# Frogs & Toads > Budgett's Frogs >  Thinkin' about breeding!

## Brett

I just felt like sharing the fact that I'm putting consideration into finding George a boyfriend (George is actually a female) and breeding them next year! I'm not in it for the money, just doing it because I want nothing more than to raise Budgett babies and allow others to enjoy these wonderful frogs as well!

----------


## Flumper

if you were in canada i would 2 off of you, i cant find these guys in canada  :Frown:

----------


## MeTree

Can these frogs be bred without hormones? I've read articles about different frog species needing hormones to breed, and found out that you can do it without hormones. I was just wondering if Budgett's were the same way or if you have to have hormones.

----------


## Brett

> Can these frogs be bred without hormones? I've read articles about different frog species needing hormones to breed, and found out that you can do it without hormones. I was just wondering if Budgett's were the same way or if you have to have hormones.


Honestly? I have no clue whether they need hormones or not. I decided to put breeding off another year as well. If I attempt breeding, the worst thing that'll happen is I'll just have a second Budgett's frog!
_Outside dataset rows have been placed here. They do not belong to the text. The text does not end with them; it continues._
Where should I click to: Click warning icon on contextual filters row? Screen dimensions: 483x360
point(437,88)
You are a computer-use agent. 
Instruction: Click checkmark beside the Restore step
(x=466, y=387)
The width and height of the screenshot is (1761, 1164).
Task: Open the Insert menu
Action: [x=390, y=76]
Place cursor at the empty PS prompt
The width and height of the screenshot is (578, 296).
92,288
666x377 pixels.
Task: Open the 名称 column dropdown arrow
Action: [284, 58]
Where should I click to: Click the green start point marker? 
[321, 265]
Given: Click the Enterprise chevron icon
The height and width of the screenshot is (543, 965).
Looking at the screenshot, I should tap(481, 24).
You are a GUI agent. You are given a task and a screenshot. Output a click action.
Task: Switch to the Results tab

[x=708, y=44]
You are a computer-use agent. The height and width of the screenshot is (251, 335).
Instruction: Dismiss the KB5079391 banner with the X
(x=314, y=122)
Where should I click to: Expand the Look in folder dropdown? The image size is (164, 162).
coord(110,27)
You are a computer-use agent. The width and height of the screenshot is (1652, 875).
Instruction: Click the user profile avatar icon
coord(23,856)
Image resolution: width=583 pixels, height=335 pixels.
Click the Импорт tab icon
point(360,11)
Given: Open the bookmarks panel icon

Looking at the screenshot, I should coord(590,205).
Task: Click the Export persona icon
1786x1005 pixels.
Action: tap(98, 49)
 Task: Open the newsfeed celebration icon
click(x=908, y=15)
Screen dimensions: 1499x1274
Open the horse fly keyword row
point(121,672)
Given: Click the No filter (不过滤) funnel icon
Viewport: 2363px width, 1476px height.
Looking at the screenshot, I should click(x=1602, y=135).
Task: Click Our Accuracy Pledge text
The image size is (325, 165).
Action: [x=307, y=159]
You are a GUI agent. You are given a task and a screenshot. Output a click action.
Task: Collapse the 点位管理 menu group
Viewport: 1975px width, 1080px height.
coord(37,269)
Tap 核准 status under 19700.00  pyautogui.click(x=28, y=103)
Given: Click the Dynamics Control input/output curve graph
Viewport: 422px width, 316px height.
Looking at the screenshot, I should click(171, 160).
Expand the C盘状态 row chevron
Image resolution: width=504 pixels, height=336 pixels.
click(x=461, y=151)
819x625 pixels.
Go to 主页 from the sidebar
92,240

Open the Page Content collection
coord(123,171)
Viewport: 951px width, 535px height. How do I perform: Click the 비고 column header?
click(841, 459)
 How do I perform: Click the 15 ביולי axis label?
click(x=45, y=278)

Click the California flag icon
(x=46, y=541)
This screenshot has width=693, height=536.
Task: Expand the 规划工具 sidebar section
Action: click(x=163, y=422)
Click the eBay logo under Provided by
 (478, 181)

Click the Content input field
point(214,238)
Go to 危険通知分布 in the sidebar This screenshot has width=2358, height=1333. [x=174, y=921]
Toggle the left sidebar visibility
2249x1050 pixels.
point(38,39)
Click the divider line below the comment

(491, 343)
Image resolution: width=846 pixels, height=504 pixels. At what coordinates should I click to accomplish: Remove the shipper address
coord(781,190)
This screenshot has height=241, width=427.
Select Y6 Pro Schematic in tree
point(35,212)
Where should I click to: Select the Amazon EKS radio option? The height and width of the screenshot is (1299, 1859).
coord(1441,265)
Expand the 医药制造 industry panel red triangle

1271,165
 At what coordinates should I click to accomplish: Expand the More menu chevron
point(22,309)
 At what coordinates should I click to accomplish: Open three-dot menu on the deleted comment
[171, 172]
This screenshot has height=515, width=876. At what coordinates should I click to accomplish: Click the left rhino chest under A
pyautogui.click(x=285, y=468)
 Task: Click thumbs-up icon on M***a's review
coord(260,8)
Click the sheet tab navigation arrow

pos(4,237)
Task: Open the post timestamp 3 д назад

Or the second frog would get eaten...I guess that's the worst thing that could happen. :P

----------


## Jack

It's been a year, are you still planning on breeding them?

----------


## Brett

I'm thinking I might wait a long time before I attempt to breed George. I'd love to do it in the future when I have a lot of my own money, even if it's just for the opportunity to raise the tadpoles and get to see them grow into little baby Budgetts.  :Big Grin:

----------